In this retrospective study based on 73 subjects, the
authors analysed the motility tracings with basal
pressure measurements of both sphincter segments considering abnormal a basal
sphincter pressure greater than 40 mm Hg in either sphincter segment. The basal
pressures in the 2 sphincter segments were highly discordant (correlation
coefficient = 0.2, p = 0.04). Basal pressures were normal in both segments in
19%, abnormal in both segments in 40%, and abnormal in 1 segment but normal in
the other in 41%. The negative predictive value of normal biliary sphincter
pressure in excluding sphincter dysfunction was 0.42; when the pancreatic
sphincter pressure was normal, the negative predictive value was 0.58. The
incidence of pancreatitis with dual duct manometry
was comparable to the institutional experience with all sphincter studies.

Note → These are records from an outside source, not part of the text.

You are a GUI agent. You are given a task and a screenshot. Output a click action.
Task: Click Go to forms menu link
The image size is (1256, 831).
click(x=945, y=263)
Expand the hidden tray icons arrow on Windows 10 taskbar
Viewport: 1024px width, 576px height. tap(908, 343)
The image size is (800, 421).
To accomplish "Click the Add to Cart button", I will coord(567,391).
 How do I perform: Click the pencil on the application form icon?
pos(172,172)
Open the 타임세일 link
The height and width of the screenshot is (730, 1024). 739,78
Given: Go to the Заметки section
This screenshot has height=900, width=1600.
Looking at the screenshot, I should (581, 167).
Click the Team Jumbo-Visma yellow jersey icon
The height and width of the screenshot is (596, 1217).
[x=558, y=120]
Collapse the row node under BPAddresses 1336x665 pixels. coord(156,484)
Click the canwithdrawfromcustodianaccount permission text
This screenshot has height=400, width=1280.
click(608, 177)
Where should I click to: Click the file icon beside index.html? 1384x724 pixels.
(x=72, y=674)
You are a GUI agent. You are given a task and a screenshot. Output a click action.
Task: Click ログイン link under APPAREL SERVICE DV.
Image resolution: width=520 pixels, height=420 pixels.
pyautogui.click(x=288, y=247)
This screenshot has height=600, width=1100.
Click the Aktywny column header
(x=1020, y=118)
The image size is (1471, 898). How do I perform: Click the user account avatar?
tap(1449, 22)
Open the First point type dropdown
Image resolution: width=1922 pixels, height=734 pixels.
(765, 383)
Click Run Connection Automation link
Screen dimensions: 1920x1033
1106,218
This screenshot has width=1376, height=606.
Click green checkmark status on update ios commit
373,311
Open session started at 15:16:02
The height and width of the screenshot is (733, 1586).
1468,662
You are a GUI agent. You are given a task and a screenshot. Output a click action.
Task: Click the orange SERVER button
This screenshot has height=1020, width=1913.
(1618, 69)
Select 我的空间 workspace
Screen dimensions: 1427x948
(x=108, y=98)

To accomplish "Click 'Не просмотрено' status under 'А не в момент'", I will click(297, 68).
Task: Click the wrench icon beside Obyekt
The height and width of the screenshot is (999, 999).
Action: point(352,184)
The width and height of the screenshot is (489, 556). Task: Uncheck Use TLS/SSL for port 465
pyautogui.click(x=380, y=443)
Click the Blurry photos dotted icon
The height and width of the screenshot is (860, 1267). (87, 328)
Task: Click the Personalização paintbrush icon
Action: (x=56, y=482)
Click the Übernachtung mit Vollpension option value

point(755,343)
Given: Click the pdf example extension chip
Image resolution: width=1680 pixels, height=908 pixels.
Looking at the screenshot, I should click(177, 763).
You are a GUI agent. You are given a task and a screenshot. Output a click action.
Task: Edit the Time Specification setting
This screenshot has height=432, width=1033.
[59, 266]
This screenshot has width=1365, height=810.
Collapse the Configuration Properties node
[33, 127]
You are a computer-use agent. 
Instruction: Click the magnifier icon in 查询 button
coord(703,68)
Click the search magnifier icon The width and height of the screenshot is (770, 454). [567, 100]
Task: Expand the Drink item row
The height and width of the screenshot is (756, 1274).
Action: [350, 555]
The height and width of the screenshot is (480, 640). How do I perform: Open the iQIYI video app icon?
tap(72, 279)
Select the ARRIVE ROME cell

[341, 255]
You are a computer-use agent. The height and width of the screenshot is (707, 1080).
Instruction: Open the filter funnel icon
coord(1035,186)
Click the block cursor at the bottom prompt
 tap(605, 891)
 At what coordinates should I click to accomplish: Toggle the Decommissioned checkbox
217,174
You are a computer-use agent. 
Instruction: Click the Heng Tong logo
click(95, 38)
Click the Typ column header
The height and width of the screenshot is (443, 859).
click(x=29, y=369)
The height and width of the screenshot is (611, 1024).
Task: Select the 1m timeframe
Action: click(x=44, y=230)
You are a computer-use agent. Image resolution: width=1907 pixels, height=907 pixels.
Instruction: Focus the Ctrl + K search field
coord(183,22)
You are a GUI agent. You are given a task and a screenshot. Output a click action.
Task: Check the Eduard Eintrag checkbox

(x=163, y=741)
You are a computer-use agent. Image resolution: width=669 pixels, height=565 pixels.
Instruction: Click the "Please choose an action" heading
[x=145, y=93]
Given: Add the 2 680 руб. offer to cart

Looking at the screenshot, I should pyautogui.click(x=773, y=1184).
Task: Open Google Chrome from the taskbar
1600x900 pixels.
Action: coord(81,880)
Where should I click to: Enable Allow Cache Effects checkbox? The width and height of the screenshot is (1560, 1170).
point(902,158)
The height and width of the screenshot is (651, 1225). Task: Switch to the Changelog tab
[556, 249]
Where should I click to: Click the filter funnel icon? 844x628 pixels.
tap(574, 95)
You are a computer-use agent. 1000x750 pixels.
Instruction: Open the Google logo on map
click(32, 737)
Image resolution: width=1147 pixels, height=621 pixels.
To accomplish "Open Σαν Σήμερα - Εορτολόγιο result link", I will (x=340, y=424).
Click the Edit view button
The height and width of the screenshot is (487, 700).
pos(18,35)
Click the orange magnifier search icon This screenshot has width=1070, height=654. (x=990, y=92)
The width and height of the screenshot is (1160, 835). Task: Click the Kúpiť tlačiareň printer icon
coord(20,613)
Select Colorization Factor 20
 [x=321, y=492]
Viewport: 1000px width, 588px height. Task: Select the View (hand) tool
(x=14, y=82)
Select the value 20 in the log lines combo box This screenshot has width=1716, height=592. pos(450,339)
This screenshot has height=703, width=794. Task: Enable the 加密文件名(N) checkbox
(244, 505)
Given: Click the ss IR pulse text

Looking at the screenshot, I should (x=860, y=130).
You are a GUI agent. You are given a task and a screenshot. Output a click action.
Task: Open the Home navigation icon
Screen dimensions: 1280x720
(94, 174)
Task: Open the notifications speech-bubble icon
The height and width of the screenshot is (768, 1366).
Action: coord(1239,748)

The authors concluded that, although the clinical
relevance of individually elevated sphincter pressures remains uncertain, there
is significant discordance of basal pressures between the biliary and
pancreatic sphincter segments. If only biliary sphincter pressure was measured,
one fourth of abnormal sphincter pressures would be missed. Therefore, if the first
sphincter segment has a normal basal pressure, the other segment should also be
evaluated.
Surgery
2000; 128:353-60
Department of Surgery, Center for Molecular and
Structural Biology, and Hollings Cancer Center, Medical University of South
Carolina, Charleston
The authors determined whether the application of CaSm antisense gene therapy would generate a significant
antitumor effect against pancreatic cancer (PC). They used an adenoviral vector
(Ad-alphaCaSm) creating a 900-base pair antisense RNA
to CaSm . The PC cell lines AsPC-1 and Capan-1 were
infected with this vector and examined for changes in in-vitro proliferation by
using methyl thiazol tetrazolium
and soft agar assays. SCID-Bg mice bearing
subcutaneous AsPC-1 tumors were treated with Ad-alphaCaSm
(1 x 10(9) plaque-forming units) using a single intratumor
injection with tumor growth and survival being monitored. AsPC-1 and Capan-1
cells showed decreased in vitro proliferation (93%, P =.0041, and 70%, P
=.0038, respectively) and anchorage independent growth (55%, P =.02, and 45%, P
=.03, respectively) after treatment. Ad-alphaCaSm
reduced in vivo AsPC-1 tumor growth by 40% (n = 10), extending median survival
time from 35 to 60 days. The authors concluded that Ad-alphaCaSm
demonstrates a significant antitumor effect against pancreatic cancer both in
vitro and in vivo.
These results support the role of CaSm
as a significant gene involved in the neoplastic transformation of pancreatic
tumors. Thus CaSm represents a novel gene target in
PC and holds potential as a new treatment approach either alone or in
combination with existing therapies.